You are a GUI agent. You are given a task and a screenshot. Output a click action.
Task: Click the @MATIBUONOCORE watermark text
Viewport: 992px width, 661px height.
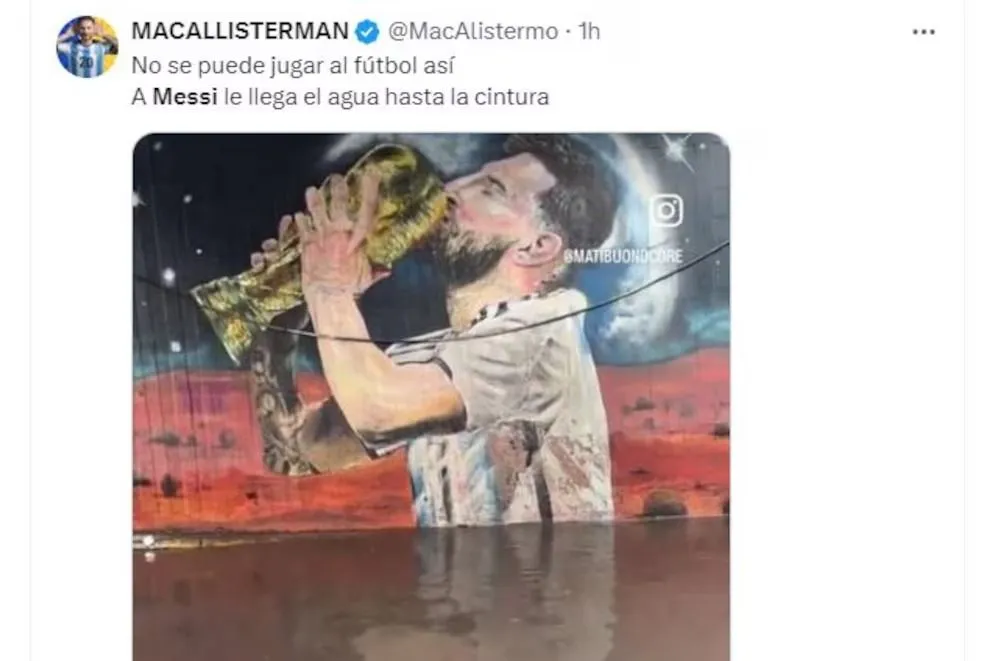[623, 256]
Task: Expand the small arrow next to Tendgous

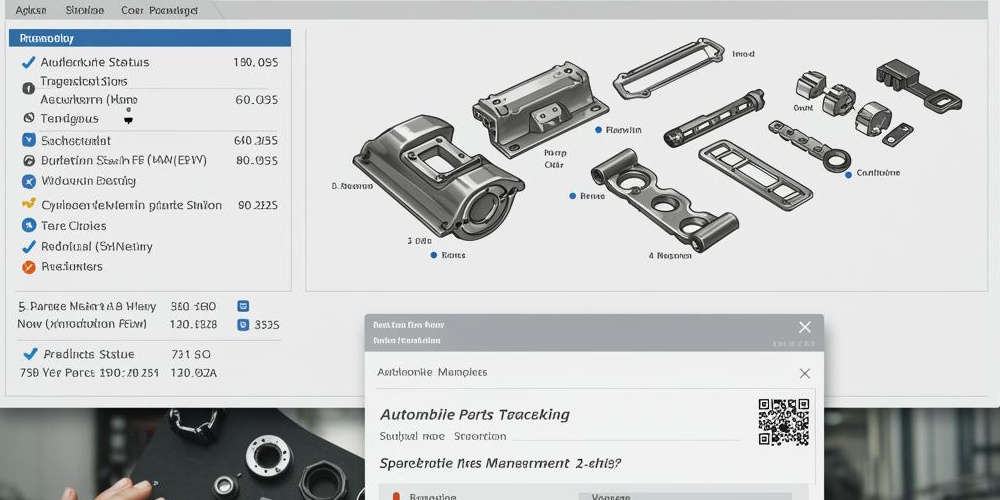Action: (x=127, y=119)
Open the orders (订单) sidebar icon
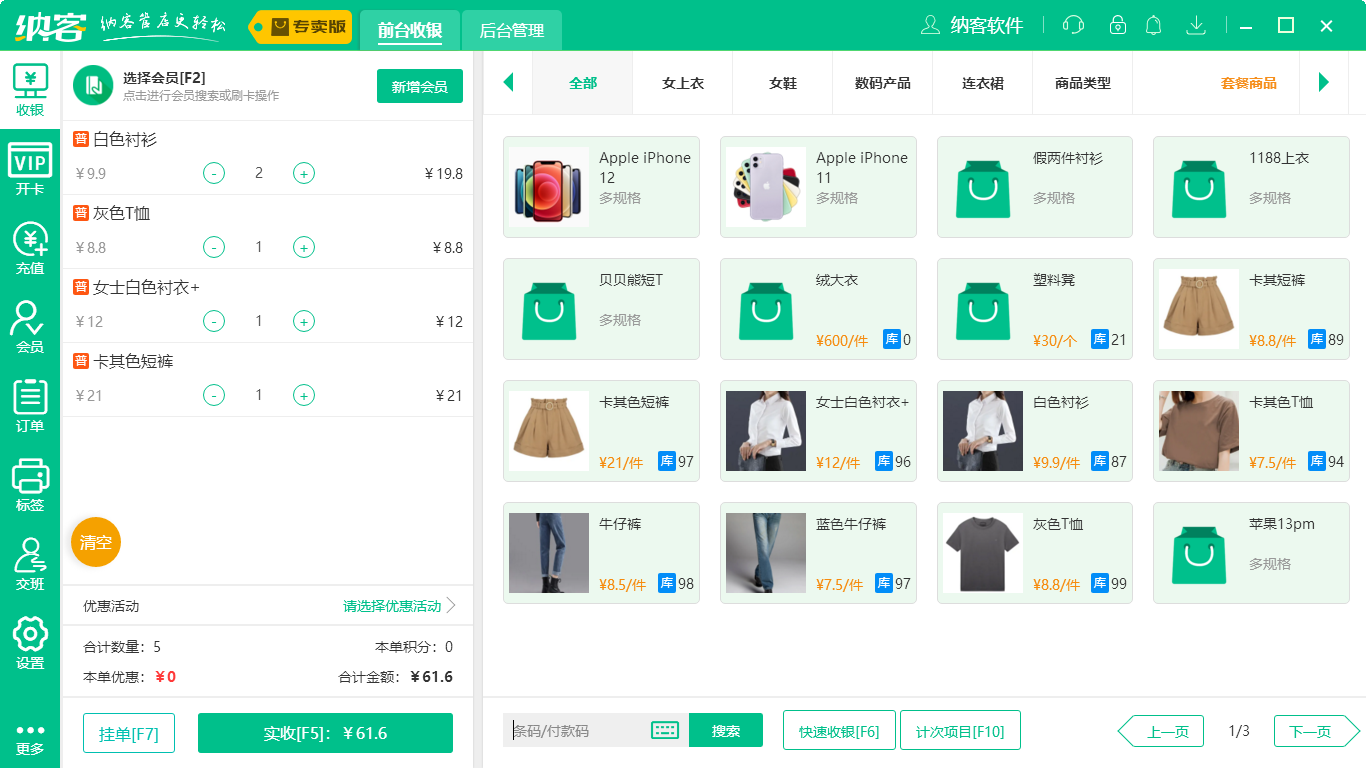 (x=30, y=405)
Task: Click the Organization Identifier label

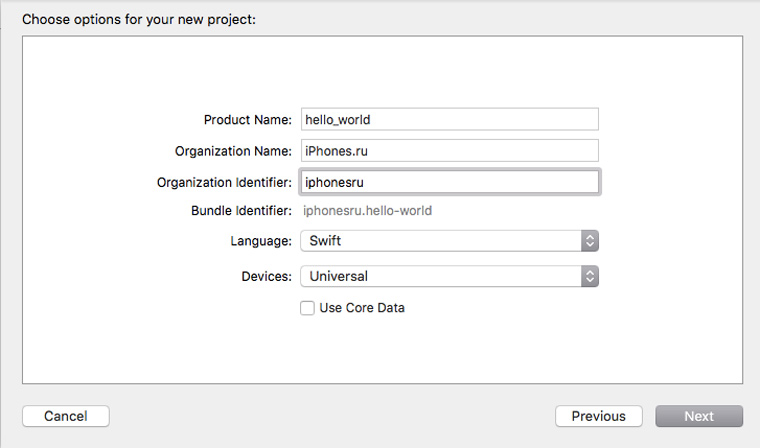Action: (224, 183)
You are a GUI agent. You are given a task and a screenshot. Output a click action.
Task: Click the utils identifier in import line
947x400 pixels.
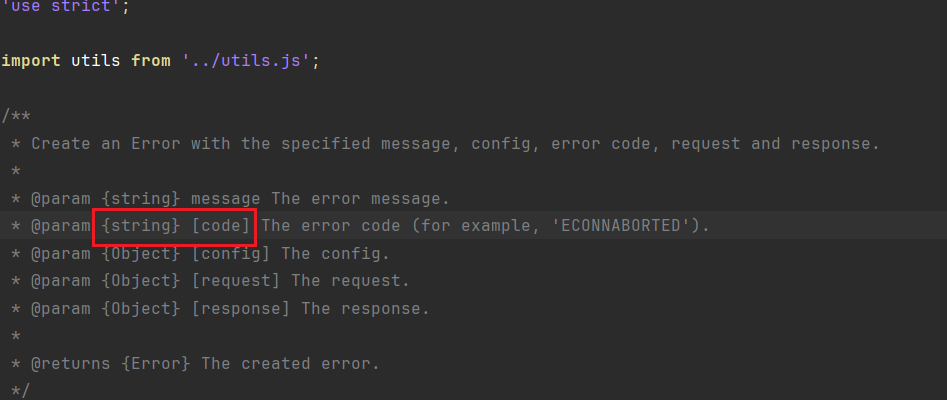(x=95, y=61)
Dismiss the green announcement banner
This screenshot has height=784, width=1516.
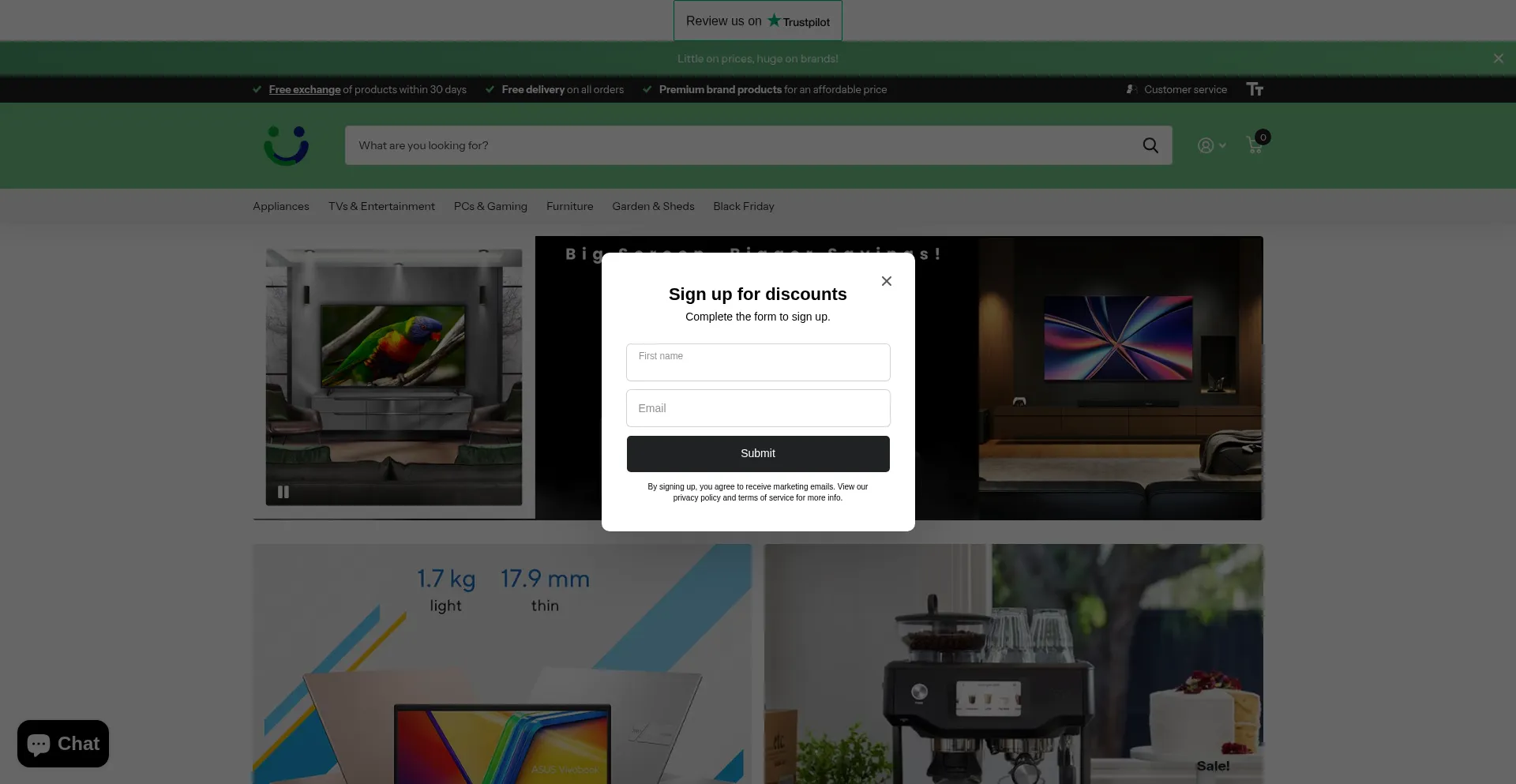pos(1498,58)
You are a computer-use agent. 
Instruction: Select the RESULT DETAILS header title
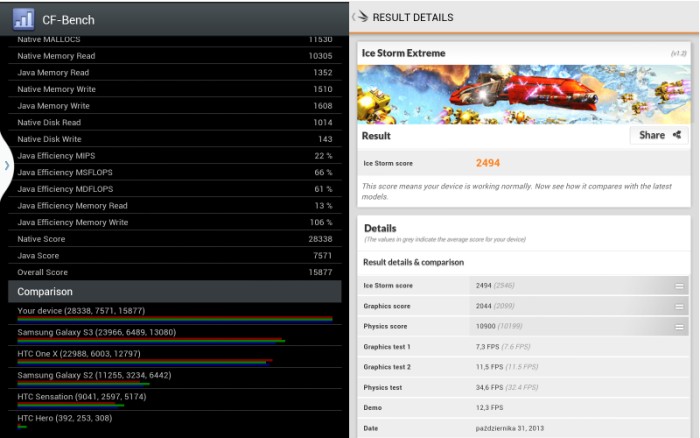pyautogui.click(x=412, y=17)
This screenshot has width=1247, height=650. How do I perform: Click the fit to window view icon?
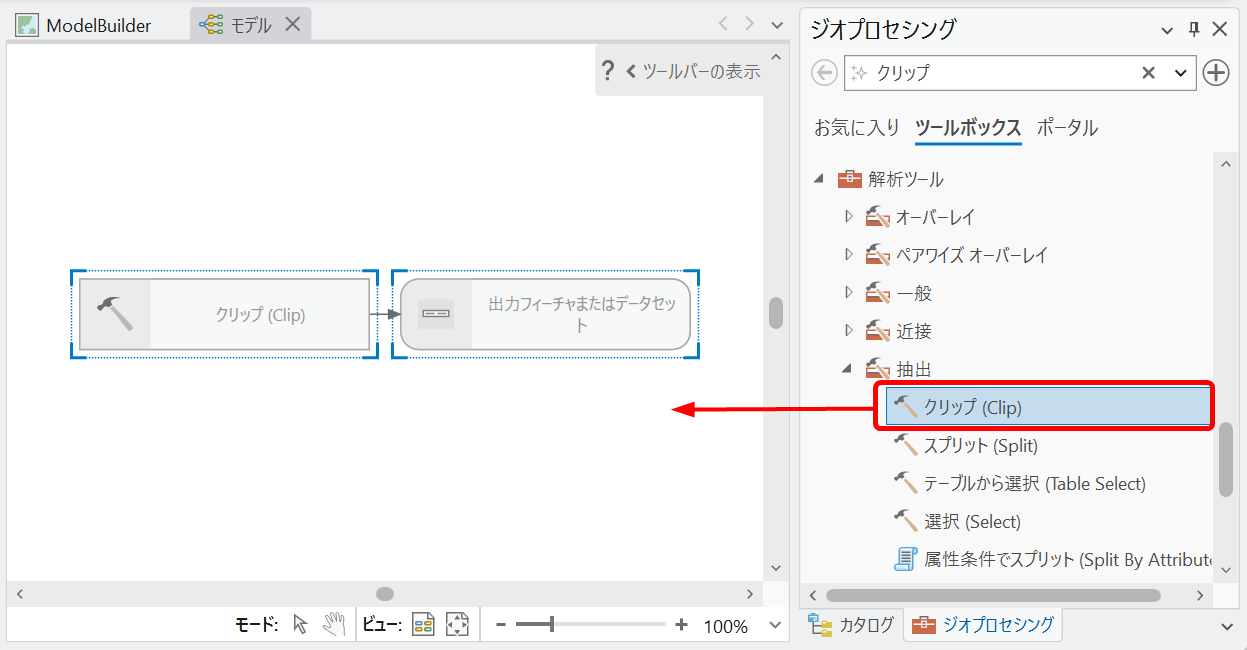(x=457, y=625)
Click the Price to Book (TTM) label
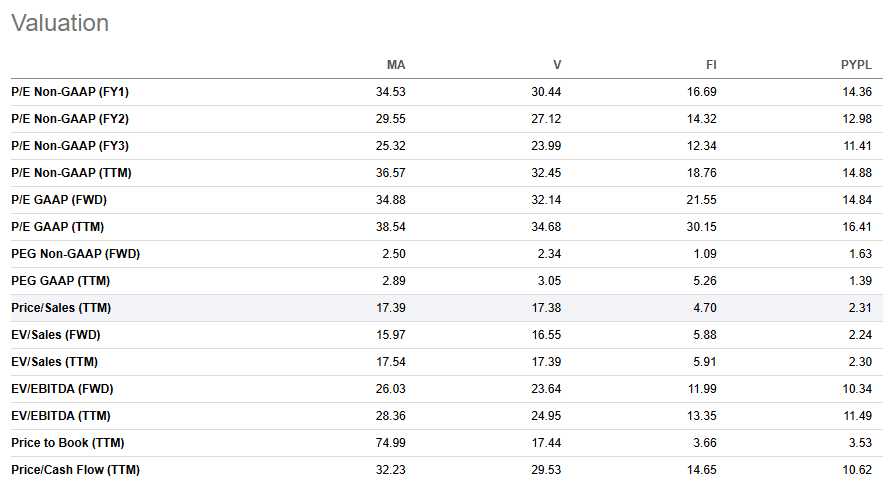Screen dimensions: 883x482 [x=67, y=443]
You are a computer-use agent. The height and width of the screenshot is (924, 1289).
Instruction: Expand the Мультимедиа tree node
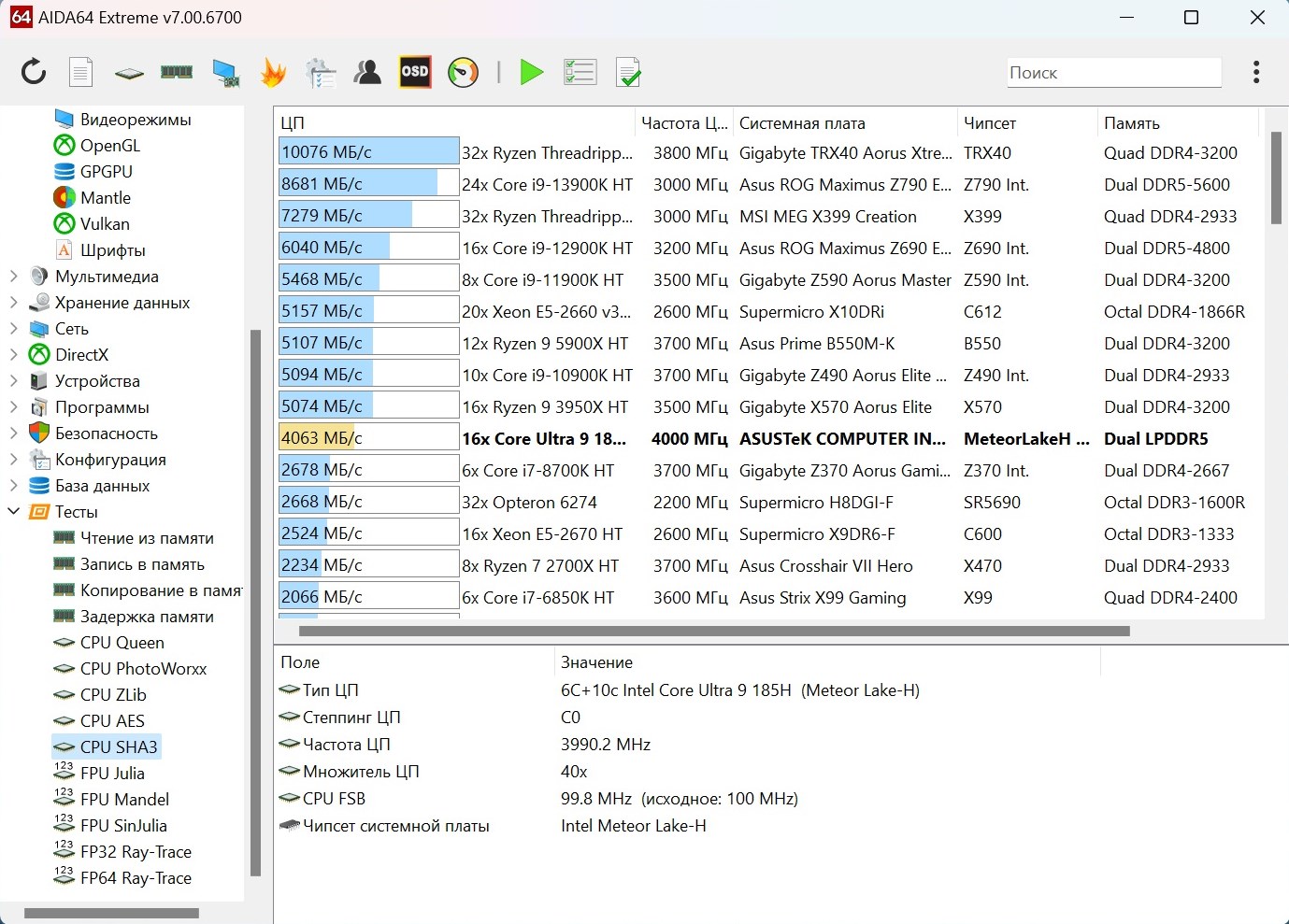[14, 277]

**EXERCISE PROMPT**:
Give back the records above exactly. Pictures stay out.

**ANSWER SECTION**:
You are a GUI agent. You are given a task and a screenshot. Output a click action.
Task: Click the @MATIBUONOCORE watermark text
Viewport: 992px width, 661px height.
[623, 256]
Task: Expand the small arrow next to Tendgous

Action: (x=127, y=119)
Open the orders (订单) sidebar icon
 (x=30, y=405)
Task: Click the Organization Identifier label

Action: (224, 183)
You are a GUI agent. You are given a task and a screenshot. Output a click action.
Task: Click the utils identifier in import line
947x400 pixels.
(x=95, y=61)
Dismiss the green announcement banner
This screenshot has height=784, width=1516.
pos(1498,58)
You are a computer-use agent. 
Instruction: Select the RESULT DETAILS header title
pyautogui.click(x=412, y=17)
This screenshot has width=1247, height=650. How do I perform: Click the fit to window view icon?
(x=457, y=625)
Click the Price to Book (TTM) label
Screen dimensions: 883x482 [x=67, y=443]
You are a computer-use agent. The height and width of the screenshot is (924, 1289).
Instruction: Expand the Мультимедиа tree node
[14, 277]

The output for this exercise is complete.